## What needs to be done
Give again, exactly, every line of the entries below from the one that has "This screenshot has height=1456, width=819." to the last.

[Data to examine Boundary: Start]

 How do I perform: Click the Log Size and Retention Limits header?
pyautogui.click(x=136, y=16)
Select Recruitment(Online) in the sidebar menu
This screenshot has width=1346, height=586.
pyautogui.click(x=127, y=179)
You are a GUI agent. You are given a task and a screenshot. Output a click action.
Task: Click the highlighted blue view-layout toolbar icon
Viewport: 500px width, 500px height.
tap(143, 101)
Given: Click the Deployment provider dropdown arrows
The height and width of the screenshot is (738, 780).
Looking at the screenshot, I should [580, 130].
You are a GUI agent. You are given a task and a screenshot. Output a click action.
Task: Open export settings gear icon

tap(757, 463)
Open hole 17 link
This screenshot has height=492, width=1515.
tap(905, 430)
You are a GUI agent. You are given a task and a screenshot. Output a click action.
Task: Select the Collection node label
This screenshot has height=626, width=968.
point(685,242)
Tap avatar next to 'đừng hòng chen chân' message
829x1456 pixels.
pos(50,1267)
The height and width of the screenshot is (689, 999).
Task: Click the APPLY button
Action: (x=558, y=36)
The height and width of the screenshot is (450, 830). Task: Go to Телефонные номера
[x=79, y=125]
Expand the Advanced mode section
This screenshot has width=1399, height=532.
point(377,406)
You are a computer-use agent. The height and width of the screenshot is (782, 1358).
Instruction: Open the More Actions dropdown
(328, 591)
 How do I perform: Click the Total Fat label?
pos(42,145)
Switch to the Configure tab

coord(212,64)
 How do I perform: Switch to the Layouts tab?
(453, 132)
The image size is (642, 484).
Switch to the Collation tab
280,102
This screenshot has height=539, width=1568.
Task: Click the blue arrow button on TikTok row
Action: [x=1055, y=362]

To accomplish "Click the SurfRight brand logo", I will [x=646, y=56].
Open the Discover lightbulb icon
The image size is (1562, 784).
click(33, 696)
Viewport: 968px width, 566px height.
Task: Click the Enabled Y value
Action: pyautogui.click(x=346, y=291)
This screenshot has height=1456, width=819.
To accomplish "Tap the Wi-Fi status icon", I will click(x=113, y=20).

[Data to examine Boundary: End]

## Output of the task
This screenshot has height=1456, width=819.
To accomplish "Tap the Wi-Fi status icon", I will click(x=113, y=20).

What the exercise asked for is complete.